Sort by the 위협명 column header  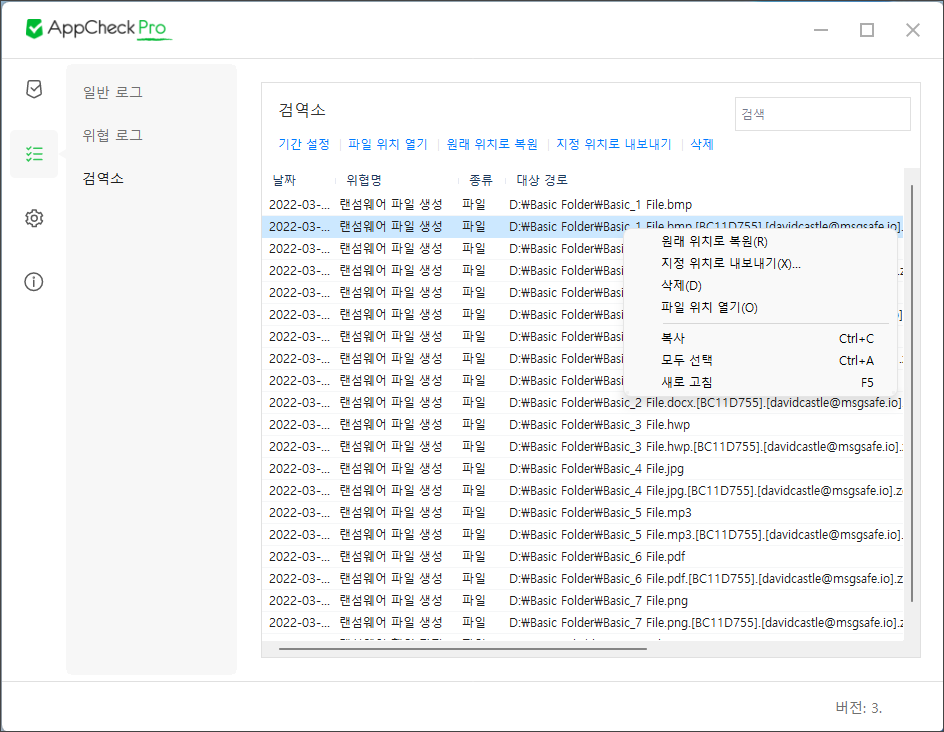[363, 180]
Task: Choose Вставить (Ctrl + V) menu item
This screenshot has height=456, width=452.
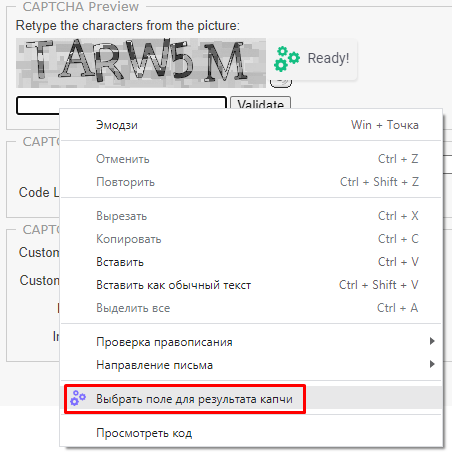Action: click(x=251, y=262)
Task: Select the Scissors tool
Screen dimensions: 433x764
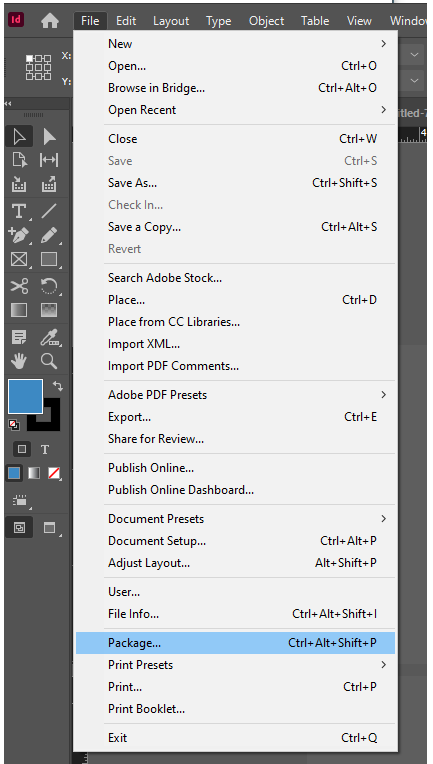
================================
> _TASK DESCRIPTION_
Everything from the line containing "Task: Select the Scissors tool" to the final line of the listing above, both ends included, should be transcribed word for word, except for the pictures.

> _RESULT FOR THIS EXERCISE_
Task: Select the Scissors tool
Screen dimensions: 433x764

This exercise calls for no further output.